**EXERCISE INSTRUCTIONS**
After locating the line that contains "Where should I", give that line and all the rest through the end of the entries again exactly, leaving the pictures out.

**INFORMATION SUPPLIED**
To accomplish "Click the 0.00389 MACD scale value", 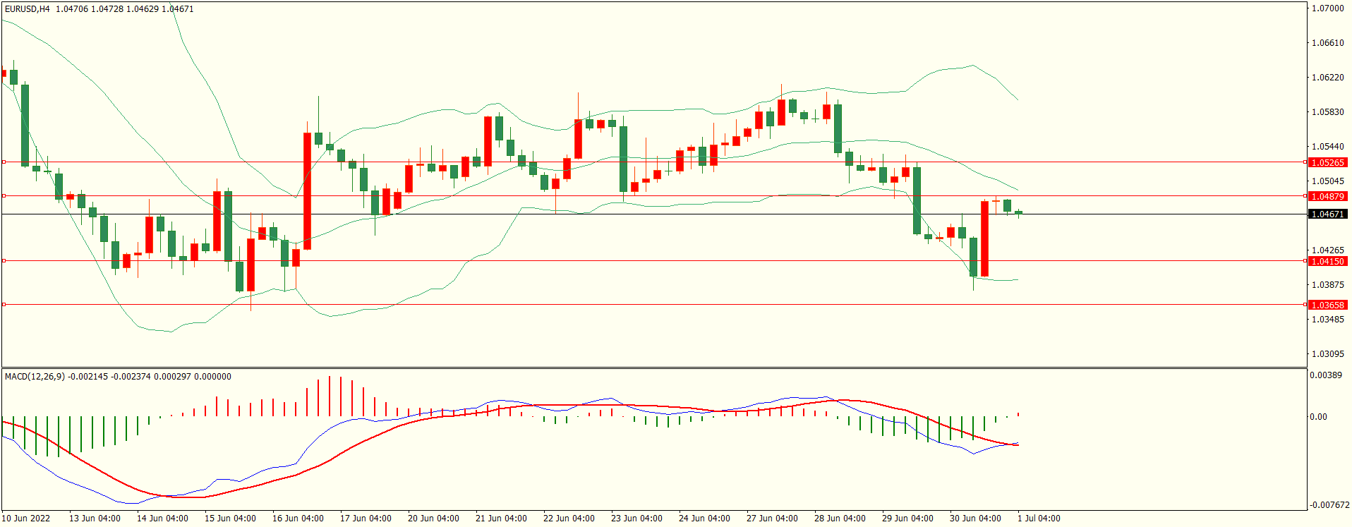I will [1326, 375].
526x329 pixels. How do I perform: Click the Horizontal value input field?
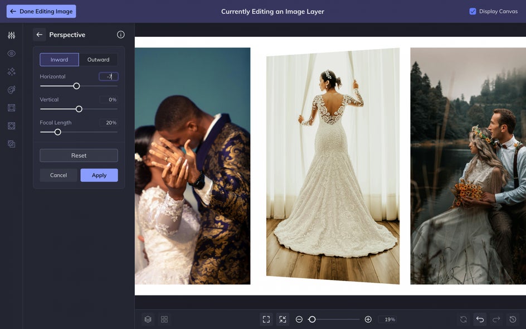pyautogui.click(x=109, y=76)
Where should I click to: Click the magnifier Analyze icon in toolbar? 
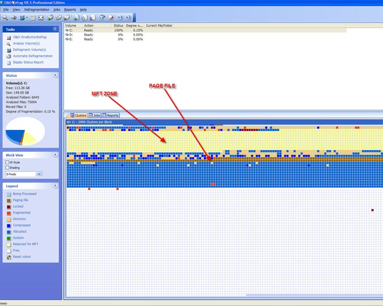pyautogui.click(x=5, y=18)
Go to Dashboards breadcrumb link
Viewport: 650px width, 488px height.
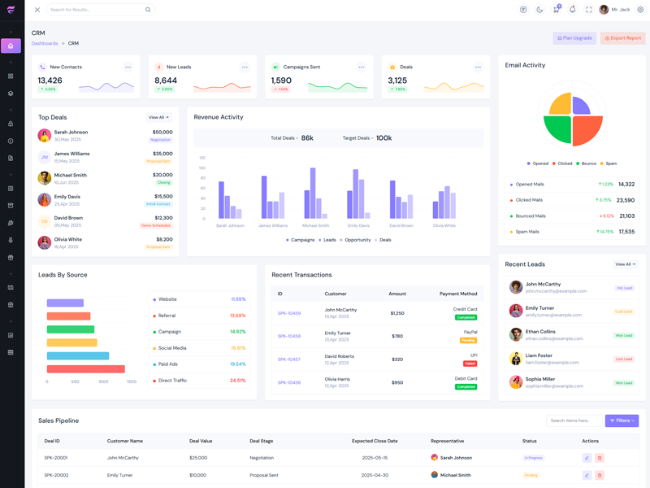[x=45, y=43]
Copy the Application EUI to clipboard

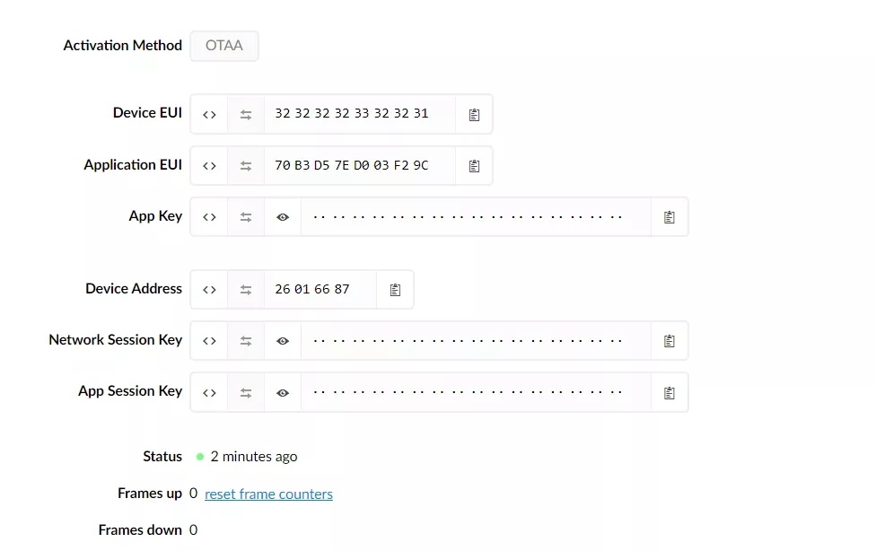tap(474, 166)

**RESULT FOR THIS EXERCISE**
Where should I click to: Click the magnifier Analyze icon in toolbar? 
pyautogui.click(x=5, y=18)
Go to Dashboards breadcrumb link
Viewport: 650px width, 488px height.
[x=45, y=43]
Copy the Application EUI to clipboard

tap(474, 166)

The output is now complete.